Beide Anfragen wurden vom MXP01 entgegengenommen, der die Daten analysiert und dann weiterleitet. Als Resultat kann man den FTP-Benutzernamen und das FTP-Kennwort im Klartext in Cain sehen, da die Daten bei FTP auch im Klartext übertragen werden (siehe Abb. 6). Hierzu bitte auf den Reiter „Passwords“ in der unteren Reiterleiste klicken. Bei SMB ist die Sache nicht ganz so einfach, da hier eine Verschlüsselung genutzt wird bzw. Hash-Werte übertragen werden. Die abgefangenen Daten könnten jedoch direkt in Cain an den eingebauten Cracker gesendet werden, der (genügend Rechenpower oder gute Wörterbücher vorausgesetzt) das Kennwort knacken kann.

Netzwerkverkehr
Es soll hier noch kurz auf den Netzwerkverkehr im Moment des Spoofings / Poisonings eingegangen werden, da dies den Ablauf der Attacke verdeutlicht.

Hinweis: Die 5 Wireshark-Capturegrafiken stehen als ZIP-Archiv (PNG-Format, 196 KB) zum Download bereit.

: Abb. 7

Im ersten ARP-Paket (No. 20) sendet der Angreifer-PC eine ARP-Anfrage an den MDC01. Er fragt nach dessen IP-Adresse und gibt als Absender die gefälschte IP-Adresse 172.32.0.200 an.

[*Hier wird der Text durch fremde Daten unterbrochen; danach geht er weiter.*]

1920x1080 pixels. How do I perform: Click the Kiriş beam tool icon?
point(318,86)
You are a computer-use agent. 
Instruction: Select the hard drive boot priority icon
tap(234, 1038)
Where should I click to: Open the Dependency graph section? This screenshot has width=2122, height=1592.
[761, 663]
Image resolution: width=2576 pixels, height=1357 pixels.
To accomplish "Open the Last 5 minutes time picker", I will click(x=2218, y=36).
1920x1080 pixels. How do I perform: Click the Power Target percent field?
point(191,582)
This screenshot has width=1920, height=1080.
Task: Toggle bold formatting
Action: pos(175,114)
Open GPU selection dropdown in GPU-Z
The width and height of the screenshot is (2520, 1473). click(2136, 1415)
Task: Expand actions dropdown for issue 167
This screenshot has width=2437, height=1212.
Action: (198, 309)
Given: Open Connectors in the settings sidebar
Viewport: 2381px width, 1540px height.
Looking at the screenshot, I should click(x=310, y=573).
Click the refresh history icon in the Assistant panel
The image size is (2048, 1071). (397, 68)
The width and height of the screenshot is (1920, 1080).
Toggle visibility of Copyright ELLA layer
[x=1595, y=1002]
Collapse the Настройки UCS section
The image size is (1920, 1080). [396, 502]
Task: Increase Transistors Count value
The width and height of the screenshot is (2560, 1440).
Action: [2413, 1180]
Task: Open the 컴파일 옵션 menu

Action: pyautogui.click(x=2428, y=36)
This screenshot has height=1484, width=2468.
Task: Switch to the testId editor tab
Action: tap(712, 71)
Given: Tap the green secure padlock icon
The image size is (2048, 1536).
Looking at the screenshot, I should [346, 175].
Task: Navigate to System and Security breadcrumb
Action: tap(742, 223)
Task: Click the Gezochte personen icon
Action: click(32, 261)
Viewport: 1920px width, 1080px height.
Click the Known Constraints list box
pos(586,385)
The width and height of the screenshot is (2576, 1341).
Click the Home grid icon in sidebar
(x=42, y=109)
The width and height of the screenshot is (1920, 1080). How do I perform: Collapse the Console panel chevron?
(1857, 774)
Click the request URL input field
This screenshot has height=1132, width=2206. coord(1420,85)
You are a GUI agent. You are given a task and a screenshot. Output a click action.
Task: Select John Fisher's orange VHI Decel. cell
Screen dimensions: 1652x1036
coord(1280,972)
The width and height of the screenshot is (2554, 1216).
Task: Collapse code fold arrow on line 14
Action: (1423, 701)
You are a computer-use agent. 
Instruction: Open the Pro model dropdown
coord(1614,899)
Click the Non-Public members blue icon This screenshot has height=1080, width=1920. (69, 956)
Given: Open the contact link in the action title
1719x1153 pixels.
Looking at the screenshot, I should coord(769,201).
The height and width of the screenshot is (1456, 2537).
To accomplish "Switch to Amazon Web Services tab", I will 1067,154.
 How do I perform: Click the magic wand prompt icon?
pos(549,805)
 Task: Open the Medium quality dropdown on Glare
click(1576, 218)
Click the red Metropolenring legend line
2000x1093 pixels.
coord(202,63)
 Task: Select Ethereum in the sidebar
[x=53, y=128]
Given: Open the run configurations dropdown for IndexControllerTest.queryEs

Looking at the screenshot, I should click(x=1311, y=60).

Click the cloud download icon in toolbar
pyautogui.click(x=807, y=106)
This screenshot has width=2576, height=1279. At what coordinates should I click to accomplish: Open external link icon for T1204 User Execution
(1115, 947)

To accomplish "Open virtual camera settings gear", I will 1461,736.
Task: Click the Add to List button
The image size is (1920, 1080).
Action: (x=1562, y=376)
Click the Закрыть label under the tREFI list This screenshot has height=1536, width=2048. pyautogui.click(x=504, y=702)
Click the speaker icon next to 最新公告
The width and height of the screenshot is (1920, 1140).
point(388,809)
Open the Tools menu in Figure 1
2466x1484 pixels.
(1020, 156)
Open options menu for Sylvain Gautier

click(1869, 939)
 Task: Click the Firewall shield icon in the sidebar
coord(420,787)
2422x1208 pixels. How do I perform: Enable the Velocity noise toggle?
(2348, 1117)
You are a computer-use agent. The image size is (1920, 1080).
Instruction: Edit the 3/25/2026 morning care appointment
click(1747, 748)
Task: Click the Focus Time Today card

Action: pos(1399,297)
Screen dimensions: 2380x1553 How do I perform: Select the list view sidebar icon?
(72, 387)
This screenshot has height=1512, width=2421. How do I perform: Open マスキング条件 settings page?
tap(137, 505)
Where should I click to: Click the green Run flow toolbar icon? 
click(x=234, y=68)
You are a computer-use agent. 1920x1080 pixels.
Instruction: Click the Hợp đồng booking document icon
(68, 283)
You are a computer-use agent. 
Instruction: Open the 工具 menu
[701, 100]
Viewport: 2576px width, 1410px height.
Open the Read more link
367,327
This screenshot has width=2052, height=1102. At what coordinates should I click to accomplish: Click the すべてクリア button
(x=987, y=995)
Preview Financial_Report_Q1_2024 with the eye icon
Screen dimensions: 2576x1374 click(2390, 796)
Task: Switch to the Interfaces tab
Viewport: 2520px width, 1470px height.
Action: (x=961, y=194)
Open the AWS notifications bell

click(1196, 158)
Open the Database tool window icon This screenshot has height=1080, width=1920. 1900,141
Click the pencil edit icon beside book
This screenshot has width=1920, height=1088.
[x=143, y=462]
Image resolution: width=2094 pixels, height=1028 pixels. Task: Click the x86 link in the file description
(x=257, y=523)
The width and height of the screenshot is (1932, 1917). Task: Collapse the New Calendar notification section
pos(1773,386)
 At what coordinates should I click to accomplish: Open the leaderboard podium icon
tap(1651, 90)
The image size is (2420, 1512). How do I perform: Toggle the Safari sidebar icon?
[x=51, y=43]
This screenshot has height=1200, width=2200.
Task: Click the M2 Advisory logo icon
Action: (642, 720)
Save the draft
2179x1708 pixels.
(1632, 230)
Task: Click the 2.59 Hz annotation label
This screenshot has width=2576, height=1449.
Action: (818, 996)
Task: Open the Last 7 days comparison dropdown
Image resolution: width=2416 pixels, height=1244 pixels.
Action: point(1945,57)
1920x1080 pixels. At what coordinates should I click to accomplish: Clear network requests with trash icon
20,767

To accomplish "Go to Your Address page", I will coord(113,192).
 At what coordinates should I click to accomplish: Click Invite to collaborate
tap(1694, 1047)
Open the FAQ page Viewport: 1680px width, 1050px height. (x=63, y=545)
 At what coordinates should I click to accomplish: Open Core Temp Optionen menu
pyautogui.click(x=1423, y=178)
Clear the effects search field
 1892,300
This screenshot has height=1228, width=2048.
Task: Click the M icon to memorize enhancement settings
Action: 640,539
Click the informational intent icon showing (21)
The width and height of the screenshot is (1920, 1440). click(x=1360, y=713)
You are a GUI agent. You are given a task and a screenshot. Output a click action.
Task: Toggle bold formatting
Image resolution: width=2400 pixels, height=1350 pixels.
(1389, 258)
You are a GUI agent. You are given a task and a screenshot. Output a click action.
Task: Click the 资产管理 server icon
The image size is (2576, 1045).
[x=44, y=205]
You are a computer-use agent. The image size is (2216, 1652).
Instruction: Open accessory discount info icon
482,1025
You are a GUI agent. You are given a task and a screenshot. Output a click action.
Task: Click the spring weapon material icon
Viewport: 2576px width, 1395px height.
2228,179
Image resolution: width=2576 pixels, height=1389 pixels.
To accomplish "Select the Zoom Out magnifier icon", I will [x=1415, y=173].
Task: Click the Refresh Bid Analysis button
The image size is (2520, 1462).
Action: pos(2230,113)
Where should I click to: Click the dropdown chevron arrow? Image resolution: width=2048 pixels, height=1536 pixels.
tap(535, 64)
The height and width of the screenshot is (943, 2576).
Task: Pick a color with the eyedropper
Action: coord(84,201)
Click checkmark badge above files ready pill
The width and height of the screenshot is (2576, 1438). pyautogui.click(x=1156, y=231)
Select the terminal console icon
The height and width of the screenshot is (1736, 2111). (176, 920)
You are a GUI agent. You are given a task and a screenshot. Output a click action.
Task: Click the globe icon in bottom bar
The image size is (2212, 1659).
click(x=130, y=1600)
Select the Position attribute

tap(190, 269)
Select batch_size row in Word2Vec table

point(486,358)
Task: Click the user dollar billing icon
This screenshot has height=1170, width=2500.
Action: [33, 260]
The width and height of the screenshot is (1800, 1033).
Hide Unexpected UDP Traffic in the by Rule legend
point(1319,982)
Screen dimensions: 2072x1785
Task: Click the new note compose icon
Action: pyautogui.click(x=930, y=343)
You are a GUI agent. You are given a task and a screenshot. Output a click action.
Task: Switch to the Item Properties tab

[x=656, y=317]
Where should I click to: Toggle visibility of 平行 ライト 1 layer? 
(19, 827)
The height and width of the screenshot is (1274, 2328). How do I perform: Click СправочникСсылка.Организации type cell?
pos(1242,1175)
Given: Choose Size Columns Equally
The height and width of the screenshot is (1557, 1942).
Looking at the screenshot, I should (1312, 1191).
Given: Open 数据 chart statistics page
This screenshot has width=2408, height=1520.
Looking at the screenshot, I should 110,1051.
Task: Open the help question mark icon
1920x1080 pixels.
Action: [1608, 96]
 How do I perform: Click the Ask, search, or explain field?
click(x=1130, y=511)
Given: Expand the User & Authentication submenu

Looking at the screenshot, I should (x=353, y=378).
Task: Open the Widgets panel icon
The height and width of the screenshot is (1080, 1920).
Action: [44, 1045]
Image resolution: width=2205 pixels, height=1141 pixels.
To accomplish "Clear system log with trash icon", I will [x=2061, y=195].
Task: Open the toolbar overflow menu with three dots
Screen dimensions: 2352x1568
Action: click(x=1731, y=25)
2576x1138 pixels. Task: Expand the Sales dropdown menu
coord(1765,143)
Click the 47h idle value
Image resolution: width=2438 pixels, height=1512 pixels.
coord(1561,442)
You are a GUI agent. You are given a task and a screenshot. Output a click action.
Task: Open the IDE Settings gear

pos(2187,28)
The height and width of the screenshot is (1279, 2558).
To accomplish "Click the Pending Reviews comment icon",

Der MDC01 gibt seine IP-Adresse und die dazugehörige MAC-Adresse brav an den Absender MXP01 zurück (No. 21).

Nicht im Capture zu sehen, da dies auf dem MDC01 passiert: In diesem Moment speichert der MDC01 die neue Zuordnung von IP-Adresse und MAC-Adresse des MXP01 ab. Das bedeutet, daß zu der IP-Adresse 172.32.0.200 nicht mehr die MAC-Adresse des MMX01 zugeordnet ist, sondern die MAC-Adresse des MXP01. Damit landen zukünftig alle Pakete, die an die IP-Adresse des MMX01 gerichtet sind nicht beim MMX01, sondern beim MXP01.
Der gleiche Ablauf ist auch beim Spoofing / Poisoning des ARP-Caches des MMX01 nachzuvollziehen (No. 22, No. 23).

Es folgen ab Paket No. 24 bis Paket No. 82 exemplarisch noch weitere ARP-Pakete. Diese stellen sicher, daß der ARP-Cache der beiden Server auch weiterhin auf den MXP01 zeigt. Somit steht dem Sniffing diverser Daten nichts im Wege.